## What to work on
Transcribe the portion of the polyhalite text starting at "Polyhalite is an" and ending at "a valuable fertilizer.".

[Opening Extracted text section]

Polyhalite is an evaporite mineral, a hydrated sulfate of potassium, calcium and magnesium with formula: K2Ca2Mg(SO4)4*2H2O. Polyhalite crystallizes in the triclinic system, although crystals are very rare. The normal habit is massive to fibrous. It is typically colorless, white to gray, although it may be brick red due to iron oxide inclusions. It has a Mohs hardness of 3.5 and a specific gravity of 2.8.
It is used as a valuable fertilizer.

Polyhalite was first described in 1818 for specimens from its type locality in Salzburg, Austria.
It occurs in sedimentary marine evaporites and is a major potassium ore mineral in the Carlsbad deposits of New Mexico. It is also present as a 2–3% contaminant of Himalayan salt.
The only deposit currently being mined lies under North Yorkshire, UK, extending under the adjacent North Sea.

[Closing Extracted text section]
[Opening Entries provided section]

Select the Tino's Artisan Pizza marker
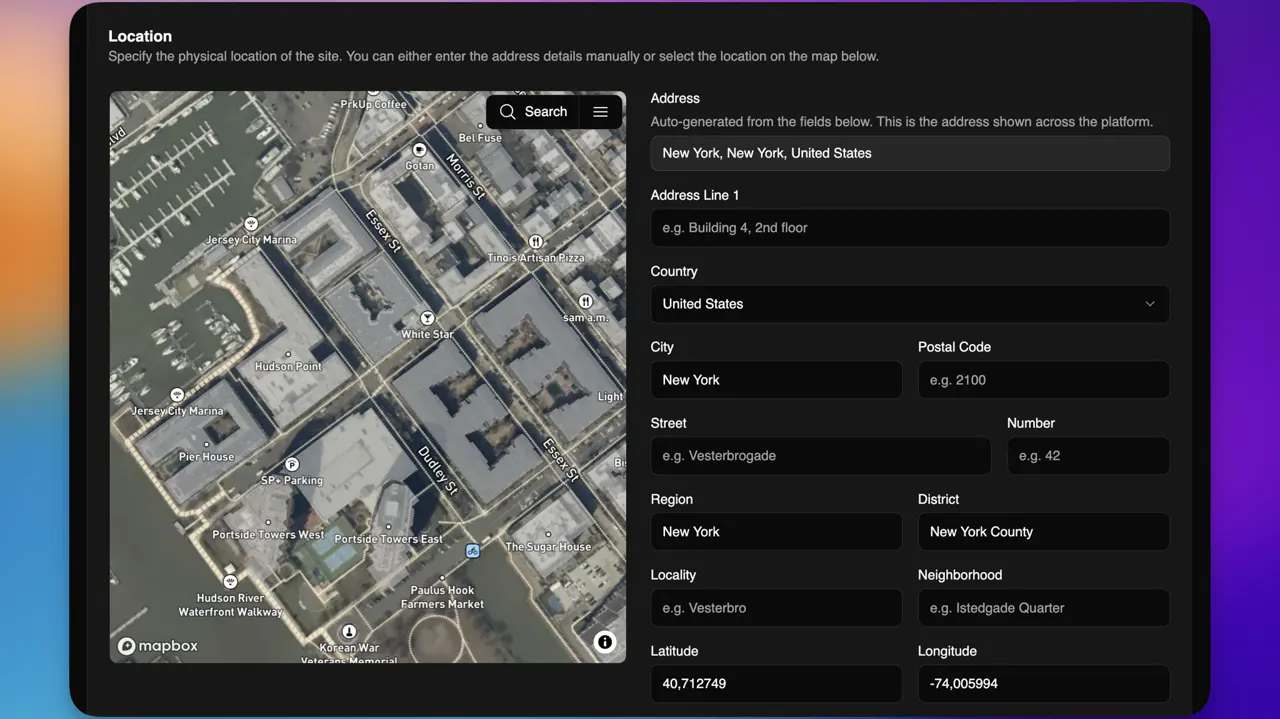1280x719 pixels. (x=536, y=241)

[Closing Entries provided section]
[Opening Entries provided section]

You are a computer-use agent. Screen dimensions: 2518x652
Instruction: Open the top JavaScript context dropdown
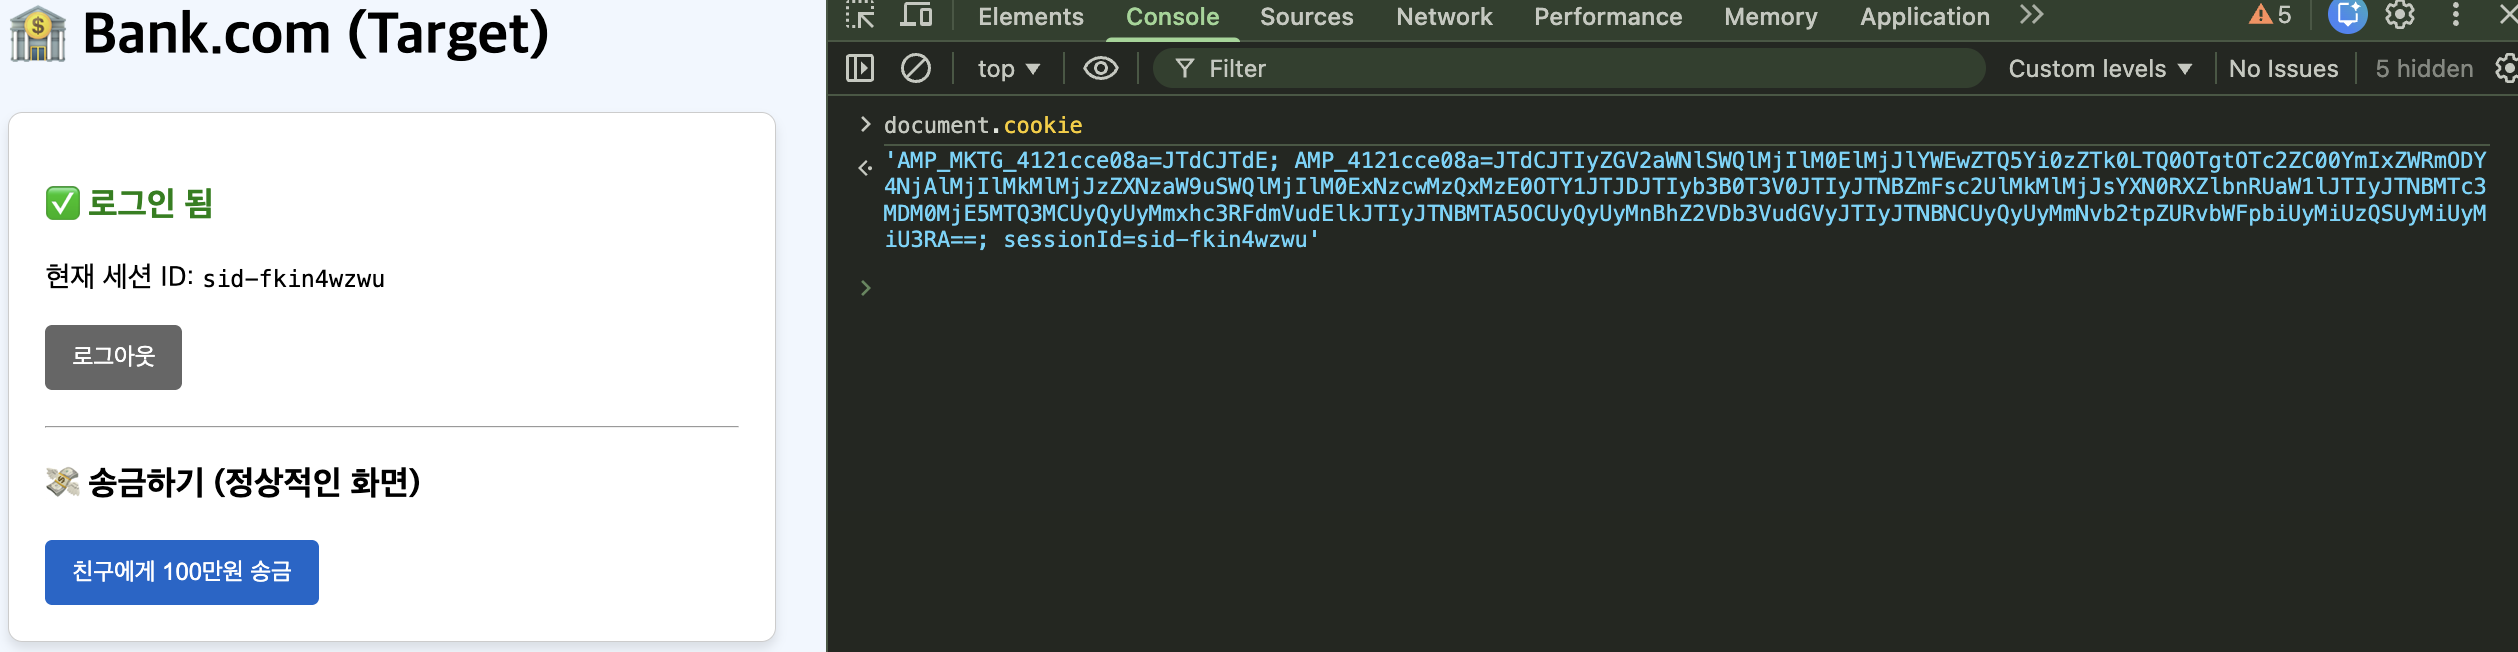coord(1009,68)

[Closing Entries provided section]

## Output for this exercise
Polyhalite is an evaporite mineral, a hydrated sulfate of potassium, calcium and magnesium with formula: K2Ca2Mg(SO4)4*2H2O. Polyhalite crystallizes in the triclinic system, although crystals are very rare. The normal habit is massive to fibrous. It is typically colorless, white to gray, although it may be brick red due to iron oxide inclusions. It has a Mohs hardness of 3.5 and a specific gravity of 2.8.
It is used as a valuable fertilizer.